2. To obtain proof of the occurrence of the force majeure event. In some contracts the affected party may be required to provide the other party with proof of the force majeure event within a certain period of time. Therefore, the affected party should be active collecting proof of the force majeure event from government agencies or other third parties.
3. To deal with other contract related issues as soon as possible, especially modification or termination of the contract. In case of modification of the contract, the parties will continue to perform the contract some time later or at a reduced contract price. In the SARS epidemic some tenants had to stop doing business and asked for cuts in rent. Courts supported their claims in equitable fashion[(2004) H.2.Z.M.2.(M) Z.Z.No.354 House Lease Contract Case between Shanghai Pipe Entertainment Co., Ltd. and Shanghai New Huangpu (Group) Co., Ltd.]. In case of termination of the contract, neither party is liable for the termination if the purpose of the contract cannot be met because of the force majeure event.
4. Any party that wants to terminate the contract needs to collect evidence of losses arising from the contract performance. After the termination, the fulfilled part of the contract should be paid for, with the rest part of the contract price not needing to be paid. The cost of preparations made for the performance of the contract made are part of losses of the parties to the contract. Courts usually award damages in an equitable fashion. In some cases, each party pay 50% damages[cf. Government’s Abstract Administrative Act Resulting in Non-Performance of a Contract Can Be Considered as a Force Majeure Event, by Li Hu, People’s Judicature, 20th issue 2009, pp.83-86; and the written judgement for the (2016) SPC.M.Z.No.220 contract case of second trial between Bai Junying and the Government of Tumd Zuoqi].
5. To send a written notice to the other party to the contract. Issuing such written notice will give you the following advantages. First, giving a clarification of measures taken to mitigate the adverse effect of the force majeure event could reduce the risk of being held liable (for further losses). Second, there are different approaches to addressing issues arising from an force majeure event (such as change or termination of the contract). Sending a written notice can give you an advantage of making a good choice for yourself. A notice usually contains:
(1) details of the force majeure event and its effect;
(2) measures taken or to be taken by you to reduce losses after its occurrence;
(3) your proposed plan to deal with other contract related issues arising therefrom (such as change or termination);
(4) your losses arising from performance of the contract and loss distribution plan (if the contract is terminated)
6. To actively negotiate with the other party and prepare for possible action.
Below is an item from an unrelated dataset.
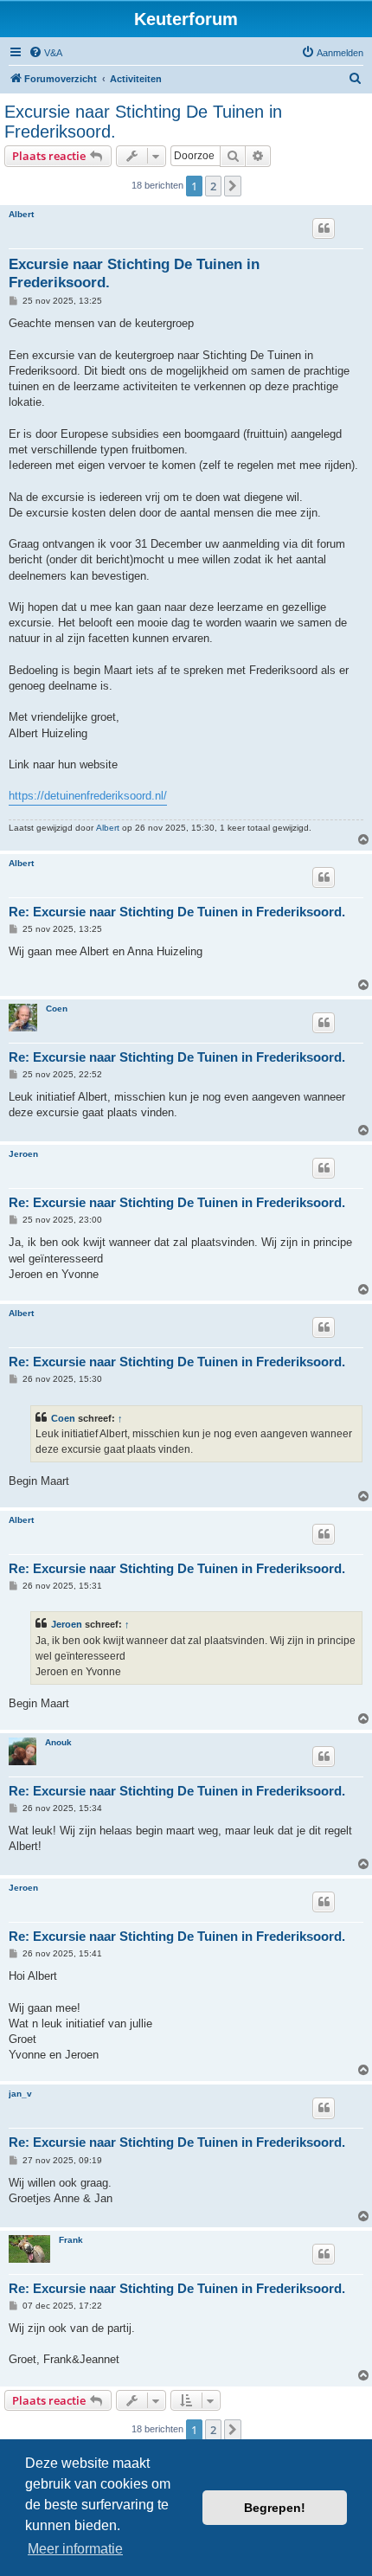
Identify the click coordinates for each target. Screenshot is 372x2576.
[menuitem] (45, 52)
The two parties must reach a mutual agreement for the change of contract. If the parties fail to reach an agreement, an action may be brought to change the contract. When a force majeure event occurs, the possibility of contract disputes is higher. Therefore, on one hand, the parties involved should discuss and negotiate with each other actively to resolve the problems; on the other hand, they must prepare for possible litigation.
We suggest the parties affected by the epidemic of the coronavirus:
1.evaluate the impact of the epidemic on the contract performance to see whether force majeure related provisions are applicable;
2. take reasonable measures to reduce losses after the occurrence of the force majeure event;
3. obtain proof of the occurrence of force majeure event;
4. decide how to deal with issues related to the contract (change or termination);
5. collecting evidence of losses arising from the performance of the contract;
6. sending a written notice to the other party as soon as possible to fix related facts and express your opinions;
7. discuss with each other actively and prepare for possible litigation.